Senang saya melihat mada yang sudah mencapai kebahagiaan batin (hahayy, maksud saya setidaknya dia sudah tidak sesek lagi, sebel perkara dicuekkin sahabatnya), senang saya mendapat pelajaran baru dari mada kalau rejeki bisa datang dari siapa saja, kapan saja, dimana saja, dan dengan berbagai cara, asal kita gak perlu kwatir dan ikhlas ma sang pengayom hidup [lagi lagi], pelajaran klasik yang selalu pop-in kan?, namun sudah saya nyana, kalau saya belum bisa mengaplikasikannya, saat hal serupa terjadi pada saya, sulit nian mengamalkan apa kata Mada sebelumnya, sulit nian memahamkan pada hati saya bahwa rejeki udah ada yang atur, hati saya selalu berontak, apalagi otak saya. Jika menurut kata teman saya, Nuran, dalam bukunya bahwa backpacking bukan masalah uang, tapi kemauan, pasti sudah dari dulu saya menghabiskannya untuk jalan jalan memuaskan keinginan hati, memenuhi janji saya pada mbak Titis untuk mengunjunginya di Purwokerto dan menemani mbak Devi menjelajah semarang yang baru dikenalnya empat bulan, atau mengunjungi sahabat yang bantalnya selalu menjadi tempat saya menangis [aku merindukan bantal itu], Mirani, di bumi Nangroe Aceh, ditempat dimana dompetnya kembang kempis, namun hatinya damai luar biasa karna ia bisa mengabdi, namun saya belum bisa sebebas nuran yang bisa kapan saja "meransel", istilah yang ia pakai untuk melancong, atau teman saya iin, yang mengganti gaji bulanannya dengan baju baju baru, atau mike yang menghabiskan gaji pertamanya pergi ke natasha skincare, ahh…itu semua karena saya termasuk orang yang terobsesi dengan buku tabungan [entah penyakit gila nomer berapa ini], karna ujung ujungnya, buku tabungan itu tidak diperuntukkan untuk saya.

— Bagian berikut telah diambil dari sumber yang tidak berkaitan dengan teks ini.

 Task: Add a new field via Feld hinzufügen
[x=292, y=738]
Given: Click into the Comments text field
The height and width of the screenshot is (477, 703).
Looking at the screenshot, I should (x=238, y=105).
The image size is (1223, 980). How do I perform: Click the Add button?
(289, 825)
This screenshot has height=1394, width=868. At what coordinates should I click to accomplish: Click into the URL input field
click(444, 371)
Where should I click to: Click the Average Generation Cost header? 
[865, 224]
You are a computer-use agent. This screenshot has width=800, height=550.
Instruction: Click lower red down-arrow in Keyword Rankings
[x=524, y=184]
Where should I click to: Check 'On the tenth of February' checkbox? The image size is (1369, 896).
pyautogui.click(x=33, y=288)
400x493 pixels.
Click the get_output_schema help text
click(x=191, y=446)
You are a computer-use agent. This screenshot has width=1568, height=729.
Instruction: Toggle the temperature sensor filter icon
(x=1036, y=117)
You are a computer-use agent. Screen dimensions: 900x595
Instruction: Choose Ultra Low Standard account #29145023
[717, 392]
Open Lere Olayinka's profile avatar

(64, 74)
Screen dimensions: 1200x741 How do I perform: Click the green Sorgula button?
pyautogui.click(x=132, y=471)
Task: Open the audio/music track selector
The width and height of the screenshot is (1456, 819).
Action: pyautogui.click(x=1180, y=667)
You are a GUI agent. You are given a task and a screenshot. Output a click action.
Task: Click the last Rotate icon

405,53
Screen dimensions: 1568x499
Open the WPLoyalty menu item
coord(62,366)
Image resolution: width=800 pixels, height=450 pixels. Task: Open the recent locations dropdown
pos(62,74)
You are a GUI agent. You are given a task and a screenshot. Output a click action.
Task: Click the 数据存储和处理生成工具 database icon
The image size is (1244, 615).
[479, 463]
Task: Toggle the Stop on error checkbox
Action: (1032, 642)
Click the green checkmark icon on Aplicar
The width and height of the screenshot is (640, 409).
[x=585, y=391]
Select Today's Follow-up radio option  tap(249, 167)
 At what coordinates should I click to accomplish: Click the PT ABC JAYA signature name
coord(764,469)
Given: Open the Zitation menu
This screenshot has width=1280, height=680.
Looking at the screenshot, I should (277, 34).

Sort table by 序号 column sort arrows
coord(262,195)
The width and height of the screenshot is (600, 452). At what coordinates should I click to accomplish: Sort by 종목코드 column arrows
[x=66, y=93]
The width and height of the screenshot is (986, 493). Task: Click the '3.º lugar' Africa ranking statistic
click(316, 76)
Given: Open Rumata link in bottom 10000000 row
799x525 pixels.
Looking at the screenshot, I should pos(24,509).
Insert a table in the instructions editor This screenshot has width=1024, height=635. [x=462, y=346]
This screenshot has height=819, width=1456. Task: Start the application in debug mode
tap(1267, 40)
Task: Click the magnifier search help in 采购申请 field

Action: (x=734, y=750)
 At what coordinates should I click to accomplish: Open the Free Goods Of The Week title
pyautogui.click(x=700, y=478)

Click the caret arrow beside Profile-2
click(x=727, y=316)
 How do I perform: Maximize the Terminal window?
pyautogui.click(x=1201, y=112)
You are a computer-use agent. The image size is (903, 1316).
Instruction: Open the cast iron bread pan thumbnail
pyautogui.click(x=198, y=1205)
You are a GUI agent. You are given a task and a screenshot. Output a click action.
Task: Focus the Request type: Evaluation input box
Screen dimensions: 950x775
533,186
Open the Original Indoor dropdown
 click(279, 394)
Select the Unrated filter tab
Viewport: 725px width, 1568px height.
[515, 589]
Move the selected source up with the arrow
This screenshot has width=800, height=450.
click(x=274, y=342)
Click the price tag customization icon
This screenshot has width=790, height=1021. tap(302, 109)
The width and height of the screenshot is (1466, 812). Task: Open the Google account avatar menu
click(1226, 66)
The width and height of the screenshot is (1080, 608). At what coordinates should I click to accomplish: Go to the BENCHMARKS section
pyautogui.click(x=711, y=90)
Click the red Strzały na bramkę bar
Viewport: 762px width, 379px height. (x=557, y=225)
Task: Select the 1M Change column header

Saya heran berat dengan bapak saya, gemar sekali ber-filantropi, walau ujung ujungnya saat beliau membutuhkan, belum tentu orang orang yang beliau bantu, ada untuk membantunya, bahkan jarang sekali. Menilik apa yang mada bilang bahwa mungkin saja bantuan itu akan datang dari orang lain, namun bapak saya punya sabda lain, beliau berkata "Insyaallah rejekinya datang dari sana [dari hasil ber filantropi maksudnya]", saya lalu jadi kagum berat, dan mulai bertanya, pernah tidak ya bapak saya itu menggerutu sebal menyesali filantropinya?, atau menulis tulisan tanpa tujuan seperti saya ini selain untuk mengurangi rasa sebal?, hmf, tapi yang pasti bapak saya selalu marah kalau ibu saya memprotes kegiatan filantropinya dengan alasan kebutuhan rumah tangga. What a wonderful couple beliau berdua itu. Pernah ibu bercerita, dulu, saat belum mapan secara materi, bapak bahkan pernah mengorbankan jatah susu kami [saya dan adik saya], untuk berfilantropi, sehingga ibu saya harus memasak air cucian beras [] sebagai pengganti susu. Ckckck…namun, apa kata beliau memang benar, banyak rejeki yang kami terima untuk selanjutnya. Berfilantropi memang bisa menjadi obat dikala kita sebal, dengan berfilantropi setidaknya kita menjadi sedikit lebih berharga karena sudah bisa membantu orang lain, terlepas dari pahal dan sebagainya, karna itu urusan Tuhan, namun kadang, ego kita susah diajak kompromi, perlu latihan berulang ulang agar bisa kompromi dengan baik, seperti bapak saya. Hmm, sedikit lebih baik saya rasa, jika memang untuk saat ini rejeki itu belum datang, satu hal yang selalu saya syukuri adalah bahwa saya termasuk orang yang masih bisa memberikan bantuan [bukan sebaliknya]. Tak perlu rasanya berpikir apakah nanti, saat saya mengalami kesulitan akan ada yang membantu atau tidak, nanti biarlah tetap menjadi nanti, tidak boleh berpikiran buruk pada Tuhan, kata bapak saya, yang terpenting adalah bagaiman semua pengalaman itu membawa kita menjadi jauh lebih baik dari sebelumnya, meminjam introlude film X-Men bahwa Evolution always goes forward, dan Hamka bahwa arti bergerak adalah maju, jadi mari kita menjadi manusia manusia itu.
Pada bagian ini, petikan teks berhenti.